— 371 Desde ese día seguí tratando á Rufino Pereira con la mayor confianza, y el gaucho me sirvió en todo honradamente, hasta en cosas reservadas.
Nuestros campos están llenos de Rufinos Pereiras.
La raza de este ser desheredado que se llama gaucho, digan lo que quieran, es excelente y como blanda cera, puede ser modelada para el bien; pero falta, triste es decirlo, la protección generosa, el cariño y la benevolencia. El hombre suele ser hijo del rigor, pero inclinado naturalmente al mal, hay que contrariar sus tendencias, despertando en él ideas nobles y elevadas, convenciéndonos de que más se hace con miel que con hiel.
Durante dos años, Rufino, el gaucho malo de Villanueva, el bandido famoso, temido por todos, acusado de todo linaje de iniquidades—sólo cometió un desliz, el que le hizo presentarse ebrio delante de Mariano Rosas y de mí.
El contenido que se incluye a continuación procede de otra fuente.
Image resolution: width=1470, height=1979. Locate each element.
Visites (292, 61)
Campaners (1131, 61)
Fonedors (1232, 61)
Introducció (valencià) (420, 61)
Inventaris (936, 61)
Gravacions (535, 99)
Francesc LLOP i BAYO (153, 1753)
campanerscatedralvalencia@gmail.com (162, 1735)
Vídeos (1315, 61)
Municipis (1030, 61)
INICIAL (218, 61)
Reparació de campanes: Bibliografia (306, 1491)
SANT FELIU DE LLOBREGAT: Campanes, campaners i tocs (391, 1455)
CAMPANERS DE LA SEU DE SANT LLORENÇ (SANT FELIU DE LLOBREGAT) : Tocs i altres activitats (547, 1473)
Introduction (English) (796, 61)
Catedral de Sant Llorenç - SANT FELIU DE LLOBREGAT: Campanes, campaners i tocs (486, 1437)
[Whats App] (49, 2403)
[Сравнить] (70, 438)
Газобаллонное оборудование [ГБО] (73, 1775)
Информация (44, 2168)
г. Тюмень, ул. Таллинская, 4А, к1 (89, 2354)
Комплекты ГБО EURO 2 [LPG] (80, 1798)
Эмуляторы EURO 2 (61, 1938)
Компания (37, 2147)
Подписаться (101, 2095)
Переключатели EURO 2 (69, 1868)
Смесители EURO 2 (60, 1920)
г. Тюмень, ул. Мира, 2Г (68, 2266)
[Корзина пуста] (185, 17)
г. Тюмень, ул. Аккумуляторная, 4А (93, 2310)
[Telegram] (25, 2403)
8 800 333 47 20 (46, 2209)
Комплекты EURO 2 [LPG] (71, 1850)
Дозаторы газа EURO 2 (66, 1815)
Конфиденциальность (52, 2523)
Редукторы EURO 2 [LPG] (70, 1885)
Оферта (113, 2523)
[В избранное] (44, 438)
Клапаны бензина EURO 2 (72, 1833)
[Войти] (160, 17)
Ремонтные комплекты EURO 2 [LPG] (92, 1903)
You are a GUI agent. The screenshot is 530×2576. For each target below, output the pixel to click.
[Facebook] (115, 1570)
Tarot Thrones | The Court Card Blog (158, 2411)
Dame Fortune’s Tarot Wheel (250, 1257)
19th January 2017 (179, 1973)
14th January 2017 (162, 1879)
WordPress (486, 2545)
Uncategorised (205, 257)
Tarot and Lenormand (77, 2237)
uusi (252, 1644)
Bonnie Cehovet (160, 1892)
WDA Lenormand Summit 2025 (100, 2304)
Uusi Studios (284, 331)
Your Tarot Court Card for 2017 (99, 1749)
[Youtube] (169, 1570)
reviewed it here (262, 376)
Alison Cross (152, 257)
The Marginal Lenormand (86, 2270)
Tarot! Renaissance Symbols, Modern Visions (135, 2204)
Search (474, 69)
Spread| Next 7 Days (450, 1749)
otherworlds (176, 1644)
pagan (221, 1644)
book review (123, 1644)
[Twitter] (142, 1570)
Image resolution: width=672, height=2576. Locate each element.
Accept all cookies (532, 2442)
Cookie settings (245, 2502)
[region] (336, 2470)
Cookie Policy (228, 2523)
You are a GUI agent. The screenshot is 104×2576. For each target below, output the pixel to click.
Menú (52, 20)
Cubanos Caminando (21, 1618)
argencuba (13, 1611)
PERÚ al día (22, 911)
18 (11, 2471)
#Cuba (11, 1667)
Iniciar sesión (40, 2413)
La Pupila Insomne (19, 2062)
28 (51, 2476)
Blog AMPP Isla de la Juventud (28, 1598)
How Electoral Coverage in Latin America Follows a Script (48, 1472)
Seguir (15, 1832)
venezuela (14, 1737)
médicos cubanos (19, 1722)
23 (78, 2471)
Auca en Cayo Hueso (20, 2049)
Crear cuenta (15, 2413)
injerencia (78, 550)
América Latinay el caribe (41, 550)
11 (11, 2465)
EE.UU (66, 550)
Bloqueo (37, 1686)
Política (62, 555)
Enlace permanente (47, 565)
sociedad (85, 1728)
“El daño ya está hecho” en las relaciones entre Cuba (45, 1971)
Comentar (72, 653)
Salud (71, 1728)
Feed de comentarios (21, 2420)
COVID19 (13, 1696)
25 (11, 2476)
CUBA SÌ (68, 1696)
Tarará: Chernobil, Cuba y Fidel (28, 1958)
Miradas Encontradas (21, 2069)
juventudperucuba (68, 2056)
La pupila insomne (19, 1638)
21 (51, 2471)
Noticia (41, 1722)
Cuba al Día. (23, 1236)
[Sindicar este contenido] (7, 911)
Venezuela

Fiel á mi regla de conducta, á mis propósitos y á mis convicciones arraigadas, por el estudio que he hecho del corazón, de la humanidad, después del reto le di al gaucho una porción de consejos útiles, exhortándolo con cariño á que no los echase en saco roto.
Me prometió no volver á incurrir en la falta cometida, y lo cumplió.
El licor se le iba á la cabeza fácilmente. Mientras estuvimos entre los indios no volvió á beber.
El disco de fuego del sol, resplandeciendo en el horizonte, lo teñía con ricos colores de púrpura y mieles.
Hacía un rato que había amanecido.
Resolví irme á bañar al jagüel. Me puse de pie, abandoné el fogón y tomé el camino del baño.
Había andado unos pocos pasos, cuando me encontré con Mariano Rosas. Venía del jagüel, sus mojadas melenas y la frescura de su tez lo revelaban.